Botic van de Zandschulp breekt met zijn coach. Waarom kijk ik al niet meer op van zo’n bericht? In een tijd dat Tallon Griekspoor bijna sneller van trainer wisselt dan van onderbroek, kan het nieuws over het afscheid van Peter Lucassen bij de Veenendaalse tennisser er ook nog wel bij.

De vraag is: stoppen deze tennissers niet wat al te snel met hun entourage als de successen (even of wat langer) uitblijven? Ja, nogal, zal de Belgische ex-topper Xavier Malisse ongetwijfeld vinden. Hem was tenslotte amper meer dan een week gegund in het spoor van Griekspoor.

En afgezien van die Belgische bliksemcarrière: doorgaans worden de rijpe vruchten van een professionele alliantie pas na langere tijd geplukt. Wat meer geduld van de standjes ongeduld zou misschien best op z’n plek zijn.

Maar er dringt zich bij mij tegelijkertijd een al jaren brandende andere vraag op. Hebben Griekspoor en Van de Zandschulp, en met hun wellicht menig collega, wel een meereizende trainer/coach nodig? In het geval van die laatste ben ik sterk geneigd te zeggen: Nee, dat is nergens voor nodig. Sterker, dat schiet zijn doel volledig voorbij.

Botic van de Zandschulp kan geweldig tennissen, zo heeft hij vaak genoeg laten zien. En hij weet ook heel goed wat lekker loopt en wat beter moet of kan. Welke training(en) op de tour doen en met wie? Tegenstander(s) analyseren? Tactiek voor de eerstvolgende wedstrijd bedenken en bespreken?
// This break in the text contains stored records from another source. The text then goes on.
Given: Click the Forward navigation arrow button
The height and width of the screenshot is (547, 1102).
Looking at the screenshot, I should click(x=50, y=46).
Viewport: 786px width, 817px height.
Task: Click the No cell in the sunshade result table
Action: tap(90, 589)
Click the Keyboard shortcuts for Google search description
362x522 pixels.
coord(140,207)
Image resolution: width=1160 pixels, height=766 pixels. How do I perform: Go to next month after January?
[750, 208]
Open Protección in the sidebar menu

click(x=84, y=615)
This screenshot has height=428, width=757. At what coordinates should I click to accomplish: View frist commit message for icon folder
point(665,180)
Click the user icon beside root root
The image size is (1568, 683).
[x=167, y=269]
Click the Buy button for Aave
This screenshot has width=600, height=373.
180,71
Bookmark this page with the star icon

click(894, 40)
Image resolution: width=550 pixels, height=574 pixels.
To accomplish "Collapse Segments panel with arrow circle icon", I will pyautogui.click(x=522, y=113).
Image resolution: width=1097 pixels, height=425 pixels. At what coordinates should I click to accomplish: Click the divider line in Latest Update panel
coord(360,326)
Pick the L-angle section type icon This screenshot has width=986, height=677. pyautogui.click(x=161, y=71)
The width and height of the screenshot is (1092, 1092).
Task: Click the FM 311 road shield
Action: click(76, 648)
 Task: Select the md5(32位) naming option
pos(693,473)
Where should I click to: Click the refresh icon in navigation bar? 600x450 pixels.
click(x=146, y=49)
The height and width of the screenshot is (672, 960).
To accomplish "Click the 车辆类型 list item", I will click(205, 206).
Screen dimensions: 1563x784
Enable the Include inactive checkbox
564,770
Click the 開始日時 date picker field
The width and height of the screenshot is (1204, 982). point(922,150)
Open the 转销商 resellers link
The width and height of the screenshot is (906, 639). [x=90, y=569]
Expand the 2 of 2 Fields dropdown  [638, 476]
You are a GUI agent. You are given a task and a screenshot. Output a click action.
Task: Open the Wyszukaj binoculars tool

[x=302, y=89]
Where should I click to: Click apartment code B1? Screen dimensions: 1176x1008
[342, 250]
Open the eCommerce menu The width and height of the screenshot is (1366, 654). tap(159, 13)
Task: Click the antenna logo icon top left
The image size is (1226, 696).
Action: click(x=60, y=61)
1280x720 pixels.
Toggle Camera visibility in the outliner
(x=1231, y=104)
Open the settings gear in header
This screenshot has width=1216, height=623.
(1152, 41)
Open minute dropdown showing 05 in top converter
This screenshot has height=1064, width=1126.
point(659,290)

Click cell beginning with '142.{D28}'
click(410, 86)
Daarvoor zou hij evengoed een pact kunnen sluiten met een trainer op afstand, bijvoorbeeld zijn oude coach Remco Schreurs, die hem richting de top loodste. Half uurtje, uurtje per dag videobellen en de belangrijkste tactische en technische zaken zijn weer even kraakhelder.

De Veenendaler, heeft wellicht meer baat bij een heel ander soort meereizer: een praatpaal, een vertrouweling, een buddy. Iemand die niet hoeft over te lopen van tenniskennis, maar wel benul heeft van mensenwensen. Iemand die hem wat rompslomp uit handen neemt, die motiveert, luistert en vooral oog heeft voor de mens in de tennisser.

Wedstrijd verloren? Balen! Even verwerken, misschien wat vloeken, een voorzichtige analyse wellicht. Maar na een uur klinkt het: kom Botic, we zoeken een terras op, bestellen een pint of een goed glas wijn en gaan kletsen. Nee, niet over tennis, maar over het thuisfront, muziek, de toestand in de wereld. Het leven!

We gaan lol maken. Ontspannen. Misschien soms huilen. Maar ook lachen! Dat laatste vooral, als het om Botic van de Zandschulp gaat. Want ik weet niet hoe het u is vergaan, maar ik heb de laatste twee jaar wanneer ik de Veenendaler in actie zag vaak gedacht: beste jongen, stap toch van de baan af! Geen vreugde, geen plezier, geen (glim)lach. Louter een glimlach.

De huidige nationale nummer 2 heeft zich al financieel onafhankelijk geslagen, heeft bewezen enorm goed te kunnen tennissen, wordt door wereldtoppers nog steeds gevreesd om zijn forehand en is pas 29. Hij kan nog een prachtige tijd tegemoet gaan, maar moet terug naar de basis: spelvreugde krijgen. Als was hij nog die puber die niet van de baan was te slaan omdat hij zo genoot van dat spel met bal en racket.

En daarvoor heeft hij meer aan een meereizende praatpaal dan aan een trainer.